2019-10-29 Thread Simon Sapin

On 28/10/2019 17:27, smaug wrote:

Quite often one has just a laptop. Not compiling tons of Rust stuff all the 
time would be really nice.
(I haven't figured out when stylo decides to recompile itself - it seems to be 
somewhat random.)


I’m pretty sure there is no call to a random number generator in Cargo’s 
code for dependency tracking. Spurious recompiles are bugs that are 
worth filing so that they can be fixed.


If you manage to find steps to reproduce, building with a 
CARGO_LOG=cargo::core::compiler::fingerprint environment variable should 
print some details about why Cargo things some crate (and there for 
those that transitively depend on it) needs to be rebuilt.

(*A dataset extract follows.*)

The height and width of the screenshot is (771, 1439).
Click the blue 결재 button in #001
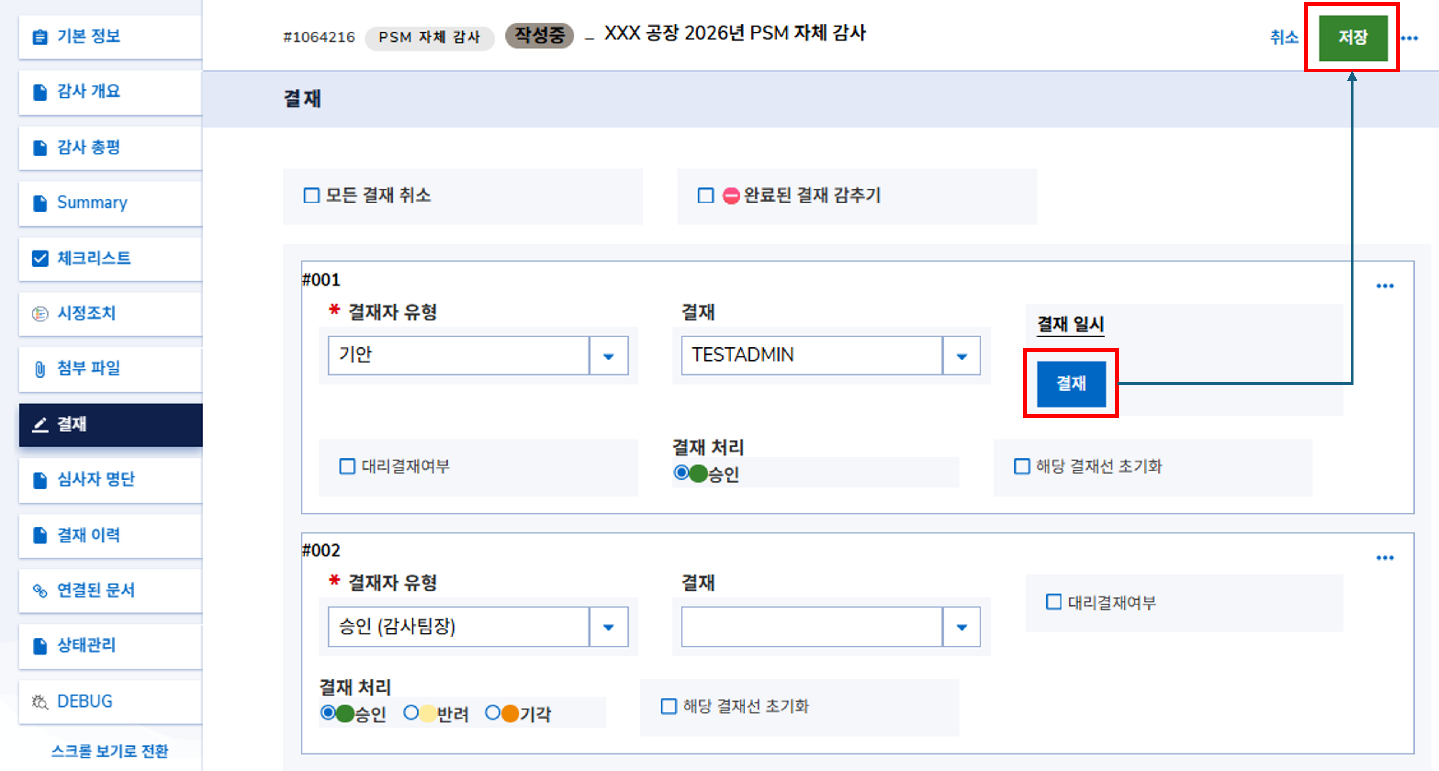pos(1071,383)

https://github.com/servo/mozjs/pull/203 is an example of a fix for such 
a bug: a combination of a `build.rs` script being over-eager in using 
`rerun-if-changed` and calling something that ends up writing to the 
source directory.


`rerun-if-changed` is documented at 
https://doc.rust-lang.org/cargo/reference/build-scripts.html



On 29/10/2019 00:54, Gerald Squelart wrote:

It's a bit annoying to see things like "force-cargo-...-build" when
nothing has changed,


That much makes sense to me: running `cargo build` is part of figuring 
out that nothing has changed. Cargo has a lot of dependency tracking 
logic, duplicating it all to avoid calling it would be unproductive and 
fragile. Running `cargo build` with a warm filesystem cache when there’s 
nothing to do should not take more than a couple of seconds. (Looking at 
the mtime of each source file.)




accompanied by lots of "waiting for file lock on package cache".


This line is printed − once − when Cargo is waiting for a filesystem 
lock. It showing up N times is a sign that there are at least N+1 copies 
of Cargo running concurrently.


It would be nice to run Cargo only once and tell it up-front everything 
it needs to do (with `-p foo` multiple times, or `--all`, or 
`default-memebers` 
https://doc.rust-lang.org/cargo/reference/manifest.html#package-selection) 
rather that having multiples copies competing for a shared resource.